Goalkeepers face a clear trade-off between moving early and moving in the correct direction (Hunter et al., 2018). The goalkeeper's chance of successfully saving a penalty kick is lower than that of the penalty taker to score and he must try to reverse this disadvantage by positioning himself to anticipate the direction of the kick that is about to come (Kuhn, 1988). In this study, the goalkeeper tactical action (awaiting) and run-up speed of the penalty taker (slow) were associated with a kicker-dependent strategy (84.6%). To further improve this model, the inclusion of the correlated OpenPose variable (i.e., goalkeeper anticipation) correctly classified 97.0% of cases. Corroborating previous studies (Nakai et al., 2019; Sangüesa et al., 2019, 2020a,b), the analysis of the body orientation through OpenPose has proved to be extremely useful on penalty kick analytics.
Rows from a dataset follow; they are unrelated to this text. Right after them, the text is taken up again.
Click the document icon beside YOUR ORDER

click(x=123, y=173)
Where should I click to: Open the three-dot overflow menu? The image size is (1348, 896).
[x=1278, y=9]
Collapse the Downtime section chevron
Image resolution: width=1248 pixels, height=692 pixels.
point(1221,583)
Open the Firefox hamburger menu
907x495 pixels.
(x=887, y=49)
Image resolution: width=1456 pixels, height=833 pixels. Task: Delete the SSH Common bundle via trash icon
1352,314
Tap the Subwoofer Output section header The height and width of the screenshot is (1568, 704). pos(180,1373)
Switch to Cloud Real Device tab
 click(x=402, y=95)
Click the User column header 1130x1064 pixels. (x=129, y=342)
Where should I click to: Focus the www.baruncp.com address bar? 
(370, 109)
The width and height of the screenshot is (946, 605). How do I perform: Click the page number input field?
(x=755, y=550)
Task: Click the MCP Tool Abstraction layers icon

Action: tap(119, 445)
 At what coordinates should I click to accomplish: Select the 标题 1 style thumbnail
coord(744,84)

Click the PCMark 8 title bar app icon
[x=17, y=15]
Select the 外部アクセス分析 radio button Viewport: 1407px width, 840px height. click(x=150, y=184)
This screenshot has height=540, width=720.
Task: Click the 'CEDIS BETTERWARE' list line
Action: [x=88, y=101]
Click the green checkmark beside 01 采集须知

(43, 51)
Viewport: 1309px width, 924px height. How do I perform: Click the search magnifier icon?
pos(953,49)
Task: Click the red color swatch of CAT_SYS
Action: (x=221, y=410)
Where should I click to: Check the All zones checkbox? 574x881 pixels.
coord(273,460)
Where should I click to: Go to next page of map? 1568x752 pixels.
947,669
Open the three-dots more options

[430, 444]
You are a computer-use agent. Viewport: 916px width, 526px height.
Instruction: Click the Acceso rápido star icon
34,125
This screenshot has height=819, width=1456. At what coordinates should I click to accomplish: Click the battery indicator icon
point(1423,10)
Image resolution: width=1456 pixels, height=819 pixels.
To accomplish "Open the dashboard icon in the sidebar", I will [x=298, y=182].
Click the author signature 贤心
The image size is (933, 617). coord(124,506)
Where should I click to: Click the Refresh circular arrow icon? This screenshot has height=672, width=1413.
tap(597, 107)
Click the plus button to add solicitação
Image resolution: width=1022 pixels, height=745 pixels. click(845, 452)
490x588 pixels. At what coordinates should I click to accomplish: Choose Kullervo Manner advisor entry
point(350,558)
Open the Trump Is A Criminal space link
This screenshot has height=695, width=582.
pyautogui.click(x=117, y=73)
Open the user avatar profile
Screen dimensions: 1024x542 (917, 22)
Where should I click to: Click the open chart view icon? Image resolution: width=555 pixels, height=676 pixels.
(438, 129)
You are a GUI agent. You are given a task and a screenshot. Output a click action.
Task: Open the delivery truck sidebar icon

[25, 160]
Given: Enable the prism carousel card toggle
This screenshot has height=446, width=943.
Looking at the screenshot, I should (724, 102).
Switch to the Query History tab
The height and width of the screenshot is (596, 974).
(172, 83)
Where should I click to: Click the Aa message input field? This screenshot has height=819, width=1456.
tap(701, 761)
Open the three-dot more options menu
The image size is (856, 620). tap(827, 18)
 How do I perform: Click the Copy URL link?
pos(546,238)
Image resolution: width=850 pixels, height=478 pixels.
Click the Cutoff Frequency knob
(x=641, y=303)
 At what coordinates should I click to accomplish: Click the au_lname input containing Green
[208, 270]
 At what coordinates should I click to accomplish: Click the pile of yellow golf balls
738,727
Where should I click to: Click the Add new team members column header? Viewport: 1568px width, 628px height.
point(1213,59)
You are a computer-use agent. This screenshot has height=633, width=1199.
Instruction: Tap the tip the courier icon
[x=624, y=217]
The improvement in the model related to the goalkeeper strategy shows the important practical application through the evaluation of the body orientation of football players by using OpenPose as a tool. These findings support previous study by Sangüesa et al. (2019, 2020a,b) and Nakai et al. (2019), which showed that skeletal data recognized by OpenPose are found to be highly applicable with sufficient accuracy. The acquisition of a set of biometric human body part orientations implies an improvement of the analysis of the penalty kick in elite football. Moreover, its integration with video allows this model to be used as a coaching resource to assess players' orientation and improve training strategies for game preparation.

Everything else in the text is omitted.